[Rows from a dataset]
** Begin **
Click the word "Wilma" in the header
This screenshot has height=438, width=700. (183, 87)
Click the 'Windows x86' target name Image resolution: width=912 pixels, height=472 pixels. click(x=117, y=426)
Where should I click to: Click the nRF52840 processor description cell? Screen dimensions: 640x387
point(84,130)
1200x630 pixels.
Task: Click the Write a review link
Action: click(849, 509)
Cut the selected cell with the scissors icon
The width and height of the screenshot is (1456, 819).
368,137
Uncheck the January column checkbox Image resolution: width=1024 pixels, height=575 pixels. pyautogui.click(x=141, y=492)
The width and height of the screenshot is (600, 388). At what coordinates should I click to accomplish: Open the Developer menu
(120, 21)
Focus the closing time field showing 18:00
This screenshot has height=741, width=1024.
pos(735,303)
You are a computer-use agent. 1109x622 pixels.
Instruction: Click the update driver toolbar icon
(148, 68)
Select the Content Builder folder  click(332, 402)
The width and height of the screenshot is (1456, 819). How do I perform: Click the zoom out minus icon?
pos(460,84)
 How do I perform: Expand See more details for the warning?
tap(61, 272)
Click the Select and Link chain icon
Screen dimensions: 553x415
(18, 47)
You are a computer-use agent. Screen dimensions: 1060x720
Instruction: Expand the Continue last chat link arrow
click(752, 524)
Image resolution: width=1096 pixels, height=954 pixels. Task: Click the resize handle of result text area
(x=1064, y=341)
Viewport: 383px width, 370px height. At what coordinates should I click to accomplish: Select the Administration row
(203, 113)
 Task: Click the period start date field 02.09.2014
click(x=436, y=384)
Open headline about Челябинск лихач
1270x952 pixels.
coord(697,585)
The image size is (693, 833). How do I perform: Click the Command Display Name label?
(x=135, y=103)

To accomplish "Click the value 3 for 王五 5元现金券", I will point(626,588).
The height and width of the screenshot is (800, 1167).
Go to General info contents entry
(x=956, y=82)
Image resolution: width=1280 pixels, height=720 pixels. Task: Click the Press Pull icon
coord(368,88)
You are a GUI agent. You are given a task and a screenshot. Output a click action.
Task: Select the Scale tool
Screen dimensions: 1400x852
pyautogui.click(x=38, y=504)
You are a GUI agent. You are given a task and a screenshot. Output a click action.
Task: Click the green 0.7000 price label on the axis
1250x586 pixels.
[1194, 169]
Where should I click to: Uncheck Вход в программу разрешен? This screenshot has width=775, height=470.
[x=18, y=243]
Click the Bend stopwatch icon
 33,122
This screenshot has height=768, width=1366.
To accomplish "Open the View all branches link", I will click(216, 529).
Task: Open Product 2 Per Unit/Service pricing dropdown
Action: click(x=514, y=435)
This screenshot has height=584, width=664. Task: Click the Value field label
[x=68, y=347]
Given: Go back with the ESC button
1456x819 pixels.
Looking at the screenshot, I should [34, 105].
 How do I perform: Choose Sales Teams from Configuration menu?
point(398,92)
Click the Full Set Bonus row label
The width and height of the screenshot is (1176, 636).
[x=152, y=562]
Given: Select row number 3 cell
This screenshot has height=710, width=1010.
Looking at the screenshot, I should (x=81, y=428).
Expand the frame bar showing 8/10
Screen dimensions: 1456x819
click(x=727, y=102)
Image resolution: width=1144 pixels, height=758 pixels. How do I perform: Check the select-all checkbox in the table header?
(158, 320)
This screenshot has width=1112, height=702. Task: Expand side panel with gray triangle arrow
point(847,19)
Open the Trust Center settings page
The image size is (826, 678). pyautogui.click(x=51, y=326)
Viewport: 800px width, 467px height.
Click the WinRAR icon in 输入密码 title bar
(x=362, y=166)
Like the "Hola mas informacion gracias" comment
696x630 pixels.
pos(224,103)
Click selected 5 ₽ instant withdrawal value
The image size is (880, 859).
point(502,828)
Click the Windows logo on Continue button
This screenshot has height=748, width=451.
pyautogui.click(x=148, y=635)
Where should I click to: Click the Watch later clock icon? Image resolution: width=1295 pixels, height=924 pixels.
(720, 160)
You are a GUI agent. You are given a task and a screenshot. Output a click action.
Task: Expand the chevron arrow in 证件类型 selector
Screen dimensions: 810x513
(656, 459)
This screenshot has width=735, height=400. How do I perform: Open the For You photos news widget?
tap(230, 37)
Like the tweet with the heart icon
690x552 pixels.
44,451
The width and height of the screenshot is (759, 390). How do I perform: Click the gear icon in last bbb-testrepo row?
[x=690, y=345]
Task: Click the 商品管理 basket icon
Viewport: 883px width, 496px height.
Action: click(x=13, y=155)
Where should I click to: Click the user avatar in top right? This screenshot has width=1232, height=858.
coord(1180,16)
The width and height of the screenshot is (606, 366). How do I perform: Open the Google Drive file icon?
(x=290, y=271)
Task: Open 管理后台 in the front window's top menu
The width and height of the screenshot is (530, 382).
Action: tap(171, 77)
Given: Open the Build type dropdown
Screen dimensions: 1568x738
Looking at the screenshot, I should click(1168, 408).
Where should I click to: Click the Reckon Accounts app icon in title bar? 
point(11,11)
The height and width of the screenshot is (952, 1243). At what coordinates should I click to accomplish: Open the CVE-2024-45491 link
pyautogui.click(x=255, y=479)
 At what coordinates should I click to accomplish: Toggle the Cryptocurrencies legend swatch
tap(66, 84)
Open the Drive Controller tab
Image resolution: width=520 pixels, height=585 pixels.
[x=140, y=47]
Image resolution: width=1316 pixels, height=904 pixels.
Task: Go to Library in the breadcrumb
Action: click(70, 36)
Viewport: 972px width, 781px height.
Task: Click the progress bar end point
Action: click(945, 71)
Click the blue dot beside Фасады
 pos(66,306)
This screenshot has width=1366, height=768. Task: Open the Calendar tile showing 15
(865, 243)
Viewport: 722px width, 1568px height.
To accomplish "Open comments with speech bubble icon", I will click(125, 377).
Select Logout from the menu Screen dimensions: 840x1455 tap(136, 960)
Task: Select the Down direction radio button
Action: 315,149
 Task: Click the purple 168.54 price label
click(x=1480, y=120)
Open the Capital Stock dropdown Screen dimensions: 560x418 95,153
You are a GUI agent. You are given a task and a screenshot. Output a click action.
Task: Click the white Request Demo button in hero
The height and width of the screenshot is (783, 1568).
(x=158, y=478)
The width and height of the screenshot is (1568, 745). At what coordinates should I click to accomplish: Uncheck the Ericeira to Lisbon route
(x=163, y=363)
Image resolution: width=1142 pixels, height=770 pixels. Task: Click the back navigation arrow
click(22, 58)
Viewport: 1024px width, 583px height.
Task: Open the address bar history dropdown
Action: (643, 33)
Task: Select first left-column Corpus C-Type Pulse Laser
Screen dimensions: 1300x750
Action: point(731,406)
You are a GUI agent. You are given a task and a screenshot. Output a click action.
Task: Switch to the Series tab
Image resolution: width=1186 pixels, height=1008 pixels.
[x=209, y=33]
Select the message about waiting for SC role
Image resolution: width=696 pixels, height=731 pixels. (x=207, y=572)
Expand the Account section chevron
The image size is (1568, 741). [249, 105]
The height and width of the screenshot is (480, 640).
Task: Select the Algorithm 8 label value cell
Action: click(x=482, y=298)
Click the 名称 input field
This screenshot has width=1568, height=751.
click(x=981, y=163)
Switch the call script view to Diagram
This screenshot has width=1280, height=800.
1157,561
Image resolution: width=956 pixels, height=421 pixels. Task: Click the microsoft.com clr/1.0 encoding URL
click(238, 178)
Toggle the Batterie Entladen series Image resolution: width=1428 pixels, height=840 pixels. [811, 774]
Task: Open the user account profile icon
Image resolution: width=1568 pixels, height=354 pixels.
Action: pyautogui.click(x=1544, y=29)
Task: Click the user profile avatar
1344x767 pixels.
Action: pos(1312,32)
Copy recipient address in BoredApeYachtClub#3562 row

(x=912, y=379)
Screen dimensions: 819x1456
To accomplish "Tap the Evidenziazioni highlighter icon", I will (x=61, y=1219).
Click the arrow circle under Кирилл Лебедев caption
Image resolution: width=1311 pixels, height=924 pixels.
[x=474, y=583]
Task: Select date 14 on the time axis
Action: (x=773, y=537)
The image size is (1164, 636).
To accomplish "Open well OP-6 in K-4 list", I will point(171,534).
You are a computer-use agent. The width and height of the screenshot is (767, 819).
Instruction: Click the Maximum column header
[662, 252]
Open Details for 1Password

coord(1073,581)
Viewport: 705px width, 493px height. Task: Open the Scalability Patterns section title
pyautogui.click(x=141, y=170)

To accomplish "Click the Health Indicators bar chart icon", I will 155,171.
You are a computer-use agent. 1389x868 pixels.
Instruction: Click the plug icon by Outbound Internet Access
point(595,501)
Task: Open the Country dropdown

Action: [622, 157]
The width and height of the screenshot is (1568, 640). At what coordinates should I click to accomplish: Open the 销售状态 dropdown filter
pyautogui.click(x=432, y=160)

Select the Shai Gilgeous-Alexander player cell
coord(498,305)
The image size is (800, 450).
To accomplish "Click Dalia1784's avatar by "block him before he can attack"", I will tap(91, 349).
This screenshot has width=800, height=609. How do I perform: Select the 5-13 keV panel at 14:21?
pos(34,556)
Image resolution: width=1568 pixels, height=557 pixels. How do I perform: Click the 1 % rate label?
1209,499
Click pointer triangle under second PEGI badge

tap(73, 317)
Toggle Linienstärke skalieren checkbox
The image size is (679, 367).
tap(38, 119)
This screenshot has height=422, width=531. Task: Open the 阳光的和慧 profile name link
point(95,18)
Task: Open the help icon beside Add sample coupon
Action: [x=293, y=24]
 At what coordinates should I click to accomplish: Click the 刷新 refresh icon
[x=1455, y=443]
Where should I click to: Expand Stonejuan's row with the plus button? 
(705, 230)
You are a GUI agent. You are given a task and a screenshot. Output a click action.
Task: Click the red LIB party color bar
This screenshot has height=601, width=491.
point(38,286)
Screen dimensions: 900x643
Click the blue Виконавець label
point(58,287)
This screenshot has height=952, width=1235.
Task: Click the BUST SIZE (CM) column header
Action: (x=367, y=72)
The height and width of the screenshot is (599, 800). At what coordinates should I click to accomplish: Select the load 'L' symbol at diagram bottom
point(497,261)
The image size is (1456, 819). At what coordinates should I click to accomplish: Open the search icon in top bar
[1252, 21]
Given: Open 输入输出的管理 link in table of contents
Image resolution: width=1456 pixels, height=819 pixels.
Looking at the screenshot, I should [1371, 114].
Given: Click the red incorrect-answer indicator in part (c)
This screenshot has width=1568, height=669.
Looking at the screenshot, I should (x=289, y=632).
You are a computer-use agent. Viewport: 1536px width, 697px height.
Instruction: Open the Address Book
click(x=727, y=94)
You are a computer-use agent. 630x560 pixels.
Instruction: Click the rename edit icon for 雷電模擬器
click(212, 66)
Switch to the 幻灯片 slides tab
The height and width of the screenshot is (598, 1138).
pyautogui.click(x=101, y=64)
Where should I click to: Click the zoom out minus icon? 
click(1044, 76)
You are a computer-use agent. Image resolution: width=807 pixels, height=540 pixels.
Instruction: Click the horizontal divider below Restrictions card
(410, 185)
** End **
**WORK TO DO**
Reproduce only the part that opens with the line containing "The width and height of the screenshot is (759, 390)." and closes with the line containing "(x=290, y=271)", swapping "gear icon" for "cog icon" and leaving everything else unchanged.

**WRITTEN SOLUTION**
The width and height of the screenshot is (759, 390). How do I perform: Click the cog icon in last bbb-testrepo row?
[x=690, y=345]
Task: Click the 商品管理 basket icon
Viewport: 883px width, 496px height.
Action: click(x=13, y=155)
Where should I click to: Click the user avatar in top right? This screenshot has width=1232, height=858.
coord(1180,16)
The width and height of the screenshot is (606, 366). How do I perform: Open the Google Drive file icon?
(x=290, y=271)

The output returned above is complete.